BRIEF.
List each line of the records that contains the word "back", and copy every such line in full. Letter case counts.

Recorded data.
--------------------------------

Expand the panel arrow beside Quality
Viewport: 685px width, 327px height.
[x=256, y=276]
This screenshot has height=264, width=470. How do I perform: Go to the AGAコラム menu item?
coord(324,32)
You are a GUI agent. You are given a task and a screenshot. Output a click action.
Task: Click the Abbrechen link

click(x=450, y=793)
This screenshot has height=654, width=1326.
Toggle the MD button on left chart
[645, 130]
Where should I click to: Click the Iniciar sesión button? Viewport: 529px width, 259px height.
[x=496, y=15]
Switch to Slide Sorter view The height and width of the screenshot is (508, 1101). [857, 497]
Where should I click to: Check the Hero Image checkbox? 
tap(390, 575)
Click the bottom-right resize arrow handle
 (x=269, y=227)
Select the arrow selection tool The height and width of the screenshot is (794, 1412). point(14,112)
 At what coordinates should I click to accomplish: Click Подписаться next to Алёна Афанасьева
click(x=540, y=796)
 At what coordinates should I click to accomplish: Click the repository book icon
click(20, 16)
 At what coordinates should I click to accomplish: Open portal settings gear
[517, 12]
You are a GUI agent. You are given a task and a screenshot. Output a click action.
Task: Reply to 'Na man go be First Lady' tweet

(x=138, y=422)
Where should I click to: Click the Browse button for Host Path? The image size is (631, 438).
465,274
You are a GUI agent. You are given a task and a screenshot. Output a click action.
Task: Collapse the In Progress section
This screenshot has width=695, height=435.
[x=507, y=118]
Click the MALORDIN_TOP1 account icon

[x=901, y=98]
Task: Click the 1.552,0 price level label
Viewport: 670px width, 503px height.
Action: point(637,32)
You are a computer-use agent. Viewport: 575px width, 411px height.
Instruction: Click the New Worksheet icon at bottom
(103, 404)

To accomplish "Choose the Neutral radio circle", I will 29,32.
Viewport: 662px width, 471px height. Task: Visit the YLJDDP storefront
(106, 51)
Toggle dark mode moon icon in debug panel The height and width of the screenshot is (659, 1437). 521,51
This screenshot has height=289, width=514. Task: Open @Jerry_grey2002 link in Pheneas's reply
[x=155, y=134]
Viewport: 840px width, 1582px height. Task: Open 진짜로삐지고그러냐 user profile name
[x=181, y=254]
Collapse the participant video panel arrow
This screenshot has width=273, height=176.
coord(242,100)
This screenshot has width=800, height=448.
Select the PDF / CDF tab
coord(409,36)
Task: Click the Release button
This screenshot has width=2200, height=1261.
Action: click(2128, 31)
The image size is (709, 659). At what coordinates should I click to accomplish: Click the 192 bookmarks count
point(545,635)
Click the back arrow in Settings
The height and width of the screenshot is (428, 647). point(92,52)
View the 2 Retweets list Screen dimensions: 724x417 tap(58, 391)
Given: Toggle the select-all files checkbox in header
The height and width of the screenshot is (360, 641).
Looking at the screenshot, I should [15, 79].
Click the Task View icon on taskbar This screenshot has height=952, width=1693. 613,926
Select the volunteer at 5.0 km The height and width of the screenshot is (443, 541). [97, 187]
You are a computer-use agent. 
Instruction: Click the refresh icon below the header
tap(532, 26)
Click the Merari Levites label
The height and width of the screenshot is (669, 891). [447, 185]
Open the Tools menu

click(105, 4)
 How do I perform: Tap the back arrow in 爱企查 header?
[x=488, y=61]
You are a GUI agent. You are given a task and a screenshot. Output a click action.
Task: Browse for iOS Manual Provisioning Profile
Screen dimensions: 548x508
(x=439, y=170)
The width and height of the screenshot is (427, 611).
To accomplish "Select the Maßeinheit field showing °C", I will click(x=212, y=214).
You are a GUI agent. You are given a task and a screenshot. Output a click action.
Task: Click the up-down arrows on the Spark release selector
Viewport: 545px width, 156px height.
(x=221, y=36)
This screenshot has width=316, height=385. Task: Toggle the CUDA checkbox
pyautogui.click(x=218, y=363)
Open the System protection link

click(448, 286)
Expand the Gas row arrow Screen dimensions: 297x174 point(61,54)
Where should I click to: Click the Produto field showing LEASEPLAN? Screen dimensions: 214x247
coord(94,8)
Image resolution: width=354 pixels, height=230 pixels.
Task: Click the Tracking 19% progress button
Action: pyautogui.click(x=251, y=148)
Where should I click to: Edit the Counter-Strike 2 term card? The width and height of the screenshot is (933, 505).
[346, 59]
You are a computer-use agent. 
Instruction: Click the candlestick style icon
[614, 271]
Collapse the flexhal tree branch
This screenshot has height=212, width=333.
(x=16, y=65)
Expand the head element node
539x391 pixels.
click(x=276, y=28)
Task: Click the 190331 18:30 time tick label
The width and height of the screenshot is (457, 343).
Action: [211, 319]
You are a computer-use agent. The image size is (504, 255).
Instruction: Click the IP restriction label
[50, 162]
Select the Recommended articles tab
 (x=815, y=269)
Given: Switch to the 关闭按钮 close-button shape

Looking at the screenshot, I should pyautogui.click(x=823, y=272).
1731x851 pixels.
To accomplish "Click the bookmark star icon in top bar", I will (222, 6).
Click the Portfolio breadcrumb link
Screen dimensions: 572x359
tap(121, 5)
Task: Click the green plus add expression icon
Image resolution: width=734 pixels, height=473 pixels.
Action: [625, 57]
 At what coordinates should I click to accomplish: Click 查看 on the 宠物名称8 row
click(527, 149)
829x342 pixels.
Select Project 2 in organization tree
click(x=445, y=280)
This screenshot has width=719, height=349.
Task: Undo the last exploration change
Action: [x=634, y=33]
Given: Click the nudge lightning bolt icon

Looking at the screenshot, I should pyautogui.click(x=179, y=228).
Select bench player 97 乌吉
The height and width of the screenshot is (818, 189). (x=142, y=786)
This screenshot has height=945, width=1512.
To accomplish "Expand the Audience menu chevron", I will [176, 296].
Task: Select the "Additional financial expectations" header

--------------------------------

EXPECTED ANSWER.
Click the back arrow in Settings
 How do I perform: Tap the back arrow in 爱企查 header?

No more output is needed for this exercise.